The expected response is a copy of every line in the entries below that includes the word "agent".

[Saved entries]
*****
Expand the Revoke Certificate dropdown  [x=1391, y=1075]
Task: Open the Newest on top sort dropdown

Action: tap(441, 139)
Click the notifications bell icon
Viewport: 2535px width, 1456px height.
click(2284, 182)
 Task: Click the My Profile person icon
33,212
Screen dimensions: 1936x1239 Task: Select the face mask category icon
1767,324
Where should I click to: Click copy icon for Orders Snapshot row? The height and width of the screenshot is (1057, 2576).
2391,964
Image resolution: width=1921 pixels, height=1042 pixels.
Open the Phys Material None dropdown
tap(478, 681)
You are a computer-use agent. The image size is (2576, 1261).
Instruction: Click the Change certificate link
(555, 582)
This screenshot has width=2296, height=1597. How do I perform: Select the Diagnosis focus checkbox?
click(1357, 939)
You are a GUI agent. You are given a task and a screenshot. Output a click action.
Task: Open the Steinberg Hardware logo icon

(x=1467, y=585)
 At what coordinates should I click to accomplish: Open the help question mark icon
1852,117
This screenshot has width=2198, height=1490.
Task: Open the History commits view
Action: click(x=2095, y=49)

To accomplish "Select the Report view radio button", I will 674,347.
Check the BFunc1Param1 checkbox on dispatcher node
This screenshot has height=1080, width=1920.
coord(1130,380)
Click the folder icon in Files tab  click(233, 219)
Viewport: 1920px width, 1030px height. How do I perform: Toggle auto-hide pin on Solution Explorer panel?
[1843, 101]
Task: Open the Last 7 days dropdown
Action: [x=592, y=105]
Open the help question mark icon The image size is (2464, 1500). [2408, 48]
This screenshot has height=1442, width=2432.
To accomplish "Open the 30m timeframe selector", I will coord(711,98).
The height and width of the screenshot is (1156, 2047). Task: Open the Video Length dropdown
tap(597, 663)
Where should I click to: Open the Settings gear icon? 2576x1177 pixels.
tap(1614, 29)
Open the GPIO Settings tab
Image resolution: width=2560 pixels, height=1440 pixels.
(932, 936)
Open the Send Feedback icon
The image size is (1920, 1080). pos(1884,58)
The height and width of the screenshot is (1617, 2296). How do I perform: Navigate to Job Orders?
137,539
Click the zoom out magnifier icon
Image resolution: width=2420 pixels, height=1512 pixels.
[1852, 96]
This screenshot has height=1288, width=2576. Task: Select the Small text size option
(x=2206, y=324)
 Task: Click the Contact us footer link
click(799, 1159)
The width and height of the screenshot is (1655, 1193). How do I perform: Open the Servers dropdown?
*****
— REPLY TO THE TASK —
You are a computer-use agent. The image size is (2576, 1261).
You are a GUI agent. You are given a task and a screenshot. Output a click action.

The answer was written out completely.